Extract every line below that contains the string "beside". Case counts, so match only that exact capitalization.

--- begin ---

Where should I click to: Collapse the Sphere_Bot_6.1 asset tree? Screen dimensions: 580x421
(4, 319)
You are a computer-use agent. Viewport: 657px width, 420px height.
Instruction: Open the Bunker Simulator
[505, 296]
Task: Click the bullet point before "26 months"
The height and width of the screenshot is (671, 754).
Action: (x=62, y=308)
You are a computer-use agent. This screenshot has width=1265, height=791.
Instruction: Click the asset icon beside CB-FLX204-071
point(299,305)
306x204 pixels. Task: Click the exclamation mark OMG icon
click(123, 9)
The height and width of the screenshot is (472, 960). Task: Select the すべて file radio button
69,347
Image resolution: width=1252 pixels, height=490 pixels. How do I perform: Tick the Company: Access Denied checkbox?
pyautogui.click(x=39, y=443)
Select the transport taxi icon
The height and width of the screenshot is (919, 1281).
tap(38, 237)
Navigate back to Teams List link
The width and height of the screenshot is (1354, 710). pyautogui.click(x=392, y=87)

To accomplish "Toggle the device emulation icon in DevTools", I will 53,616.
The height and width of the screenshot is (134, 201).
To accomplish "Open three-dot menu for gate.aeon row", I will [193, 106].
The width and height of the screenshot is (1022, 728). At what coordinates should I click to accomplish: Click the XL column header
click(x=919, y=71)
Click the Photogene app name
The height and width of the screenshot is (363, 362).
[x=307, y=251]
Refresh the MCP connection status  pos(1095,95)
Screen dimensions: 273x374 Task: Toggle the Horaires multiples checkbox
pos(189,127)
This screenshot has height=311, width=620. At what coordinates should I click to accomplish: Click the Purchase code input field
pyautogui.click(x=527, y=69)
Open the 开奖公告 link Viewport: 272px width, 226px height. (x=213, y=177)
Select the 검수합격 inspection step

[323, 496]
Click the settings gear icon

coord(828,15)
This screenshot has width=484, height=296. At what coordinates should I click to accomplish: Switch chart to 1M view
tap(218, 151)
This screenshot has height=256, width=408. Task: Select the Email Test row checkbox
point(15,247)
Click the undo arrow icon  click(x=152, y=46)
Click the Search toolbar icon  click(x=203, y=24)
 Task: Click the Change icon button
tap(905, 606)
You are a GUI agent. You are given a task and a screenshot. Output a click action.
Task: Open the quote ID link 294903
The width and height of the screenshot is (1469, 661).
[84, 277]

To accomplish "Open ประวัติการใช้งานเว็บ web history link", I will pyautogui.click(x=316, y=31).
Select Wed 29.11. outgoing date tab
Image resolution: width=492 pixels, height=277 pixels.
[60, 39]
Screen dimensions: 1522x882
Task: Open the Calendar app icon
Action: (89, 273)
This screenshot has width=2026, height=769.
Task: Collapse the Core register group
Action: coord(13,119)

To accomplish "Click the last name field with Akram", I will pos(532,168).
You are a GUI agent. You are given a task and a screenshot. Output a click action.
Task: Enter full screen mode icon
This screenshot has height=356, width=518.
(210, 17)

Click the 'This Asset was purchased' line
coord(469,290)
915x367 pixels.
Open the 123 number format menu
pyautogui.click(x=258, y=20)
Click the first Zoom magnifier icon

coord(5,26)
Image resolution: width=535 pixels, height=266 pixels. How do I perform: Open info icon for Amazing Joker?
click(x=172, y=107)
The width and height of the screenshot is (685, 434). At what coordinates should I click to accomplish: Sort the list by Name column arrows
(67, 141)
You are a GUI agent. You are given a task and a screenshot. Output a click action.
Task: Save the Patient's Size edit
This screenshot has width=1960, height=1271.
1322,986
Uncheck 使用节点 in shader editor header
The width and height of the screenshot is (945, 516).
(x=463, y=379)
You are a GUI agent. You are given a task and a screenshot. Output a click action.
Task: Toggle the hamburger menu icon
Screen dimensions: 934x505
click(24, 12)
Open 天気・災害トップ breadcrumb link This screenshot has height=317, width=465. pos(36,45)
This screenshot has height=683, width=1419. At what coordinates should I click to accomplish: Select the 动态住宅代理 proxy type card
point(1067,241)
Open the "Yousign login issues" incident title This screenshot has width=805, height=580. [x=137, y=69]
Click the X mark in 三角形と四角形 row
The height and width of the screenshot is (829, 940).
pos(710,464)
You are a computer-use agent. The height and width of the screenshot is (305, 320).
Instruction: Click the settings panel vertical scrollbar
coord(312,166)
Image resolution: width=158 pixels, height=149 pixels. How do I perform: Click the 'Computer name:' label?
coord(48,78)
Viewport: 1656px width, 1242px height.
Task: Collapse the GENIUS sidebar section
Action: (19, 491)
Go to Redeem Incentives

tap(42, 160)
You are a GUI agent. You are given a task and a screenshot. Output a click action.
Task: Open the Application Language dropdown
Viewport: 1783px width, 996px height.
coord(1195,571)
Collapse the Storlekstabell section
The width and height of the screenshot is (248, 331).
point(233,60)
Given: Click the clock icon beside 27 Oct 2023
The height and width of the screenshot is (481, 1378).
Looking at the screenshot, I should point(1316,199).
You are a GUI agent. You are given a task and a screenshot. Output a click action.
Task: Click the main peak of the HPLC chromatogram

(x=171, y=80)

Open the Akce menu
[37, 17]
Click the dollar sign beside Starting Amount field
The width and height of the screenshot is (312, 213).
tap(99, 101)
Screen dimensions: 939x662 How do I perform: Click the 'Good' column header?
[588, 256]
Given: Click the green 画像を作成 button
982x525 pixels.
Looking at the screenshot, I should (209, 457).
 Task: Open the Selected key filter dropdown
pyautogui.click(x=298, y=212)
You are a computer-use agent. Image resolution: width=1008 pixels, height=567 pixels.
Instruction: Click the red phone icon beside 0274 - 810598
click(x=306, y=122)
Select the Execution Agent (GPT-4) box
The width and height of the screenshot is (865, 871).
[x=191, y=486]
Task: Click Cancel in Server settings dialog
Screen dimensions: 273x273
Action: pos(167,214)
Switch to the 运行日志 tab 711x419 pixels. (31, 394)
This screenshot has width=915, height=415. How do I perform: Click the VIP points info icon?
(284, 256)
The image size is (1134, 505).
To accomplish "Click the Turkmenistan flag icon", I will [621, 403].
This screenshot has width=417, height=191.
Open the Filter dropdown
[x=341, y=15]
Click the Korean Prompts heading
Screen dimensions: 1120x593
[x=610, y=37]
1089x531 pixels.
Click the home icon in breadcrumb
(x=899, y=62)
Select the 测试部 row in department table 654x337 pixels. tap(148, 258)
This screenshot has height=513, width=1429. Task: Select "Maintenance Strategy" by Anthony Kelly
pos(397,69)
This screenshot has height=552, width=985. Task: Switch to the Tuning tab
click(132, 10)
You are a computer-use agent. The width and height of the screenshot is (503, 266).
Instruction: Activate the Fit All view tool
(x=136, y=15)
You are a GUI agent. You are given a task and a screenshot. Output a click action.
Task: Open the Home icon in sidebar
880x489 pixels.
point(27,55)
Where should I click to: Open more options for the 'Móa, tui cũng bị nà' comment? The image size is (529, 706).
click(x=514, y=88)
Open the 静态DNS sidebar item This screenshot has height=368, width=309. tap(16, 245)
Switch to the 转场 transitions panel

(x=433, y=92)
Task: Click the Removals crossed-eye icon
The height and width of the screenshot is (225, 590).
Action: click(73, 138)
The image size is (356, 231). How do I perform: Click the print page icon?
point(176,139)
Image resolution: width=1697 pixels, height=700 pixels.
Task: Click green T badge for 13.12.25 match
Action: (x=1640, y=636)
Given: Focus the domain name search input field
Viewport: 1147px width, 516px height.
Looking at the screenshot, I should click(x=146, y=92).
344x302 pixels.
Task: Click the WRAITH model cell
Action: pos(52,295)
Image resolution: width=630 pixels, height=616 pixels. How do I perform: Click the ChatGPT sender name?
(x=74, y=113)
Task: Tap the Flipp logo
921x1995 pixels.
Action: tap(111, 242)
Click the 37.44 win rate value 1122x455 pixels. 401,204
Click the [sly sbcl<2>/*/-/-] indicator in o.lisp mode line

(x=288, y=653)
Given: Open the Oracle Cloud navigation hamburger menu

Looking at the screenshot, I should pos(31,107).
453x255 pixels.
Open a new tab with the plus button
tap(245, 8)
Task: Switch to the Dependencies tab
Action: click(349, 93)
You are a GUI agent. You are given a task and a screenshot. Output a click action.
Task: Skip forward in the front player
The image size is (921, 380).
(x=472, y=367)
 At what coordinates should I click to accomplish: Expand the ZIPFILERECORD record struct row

--- end ---

_Reply_:
Instruction: Click the asset icon beside CB-FLX204-071
Given: Click the clock icon beside 27 Oct 2023
Click the dollar sign beside Starting Amount field
Instruction: Click the red phone icon beside 0274 - 810598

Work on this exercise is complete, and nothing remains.